Il ritorno di Miranda Priestly
Con Il diavolo veste Prada 2, Meryl Streep riprende il ruolo di Miranda Priestly, affiancata da Anne Hathaway e Emily Blunt. Il film aggiorna il suo sguardo, spostando il baricentro dalla semplice satira del sistema moda a una riflessione più ampia sulla sua evoluzione. Miranda si muove in un contesto attraversato dalla crisi dell’editoria e dalla ridefinizione del potere creativo, mentre Andy Sachs rientra in un universo che, nel frattempo, è cambiato radicalmente.

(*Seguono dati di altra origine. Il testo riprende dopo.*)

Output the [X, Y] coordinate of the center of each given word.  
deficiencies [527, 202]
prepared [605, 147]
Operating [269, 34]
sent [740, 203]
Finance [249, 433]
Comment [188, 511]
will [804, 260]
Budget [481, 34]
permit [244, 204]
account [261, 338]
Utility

Milano come palcoscenico naturale
Dopo New York e Londra, la tappa milanese non è una semplice fermata del tour promozionale. È il luogo in cui il film trova una risonanza particolare. Milano, con il suo ruolo centrale nel prêt-à-porter e nella costruzione del lusso contemporaneo, diventa il contesto ideale per una storia che ha fatto della moda il proprio linguaggio narrativo. Non sorprende che alcune sequenze siano state girate proprio qui, durante la settimana della moda, intrecciando finzione e realtà in modo sempre più sottile.
Il gotha della moda in prima fila
Quello che rende la serata di oggi un evento chiave è la presenza annunciata del gotha della moda internazionale. Designer, direttori creativi, editor e insider sono attesi sul red carpet, trasformando la première in una sorta di passerella parallela.
Il film, che nel 2006 osservava quel mondo dall’esterno, oggi viene accolto al suo interno, quasi come un elemento organico. È un cambio di prospettiva significativo, che racconta quanto l’immaginario costruito allora sia diventato parte integrante del sistema stesso.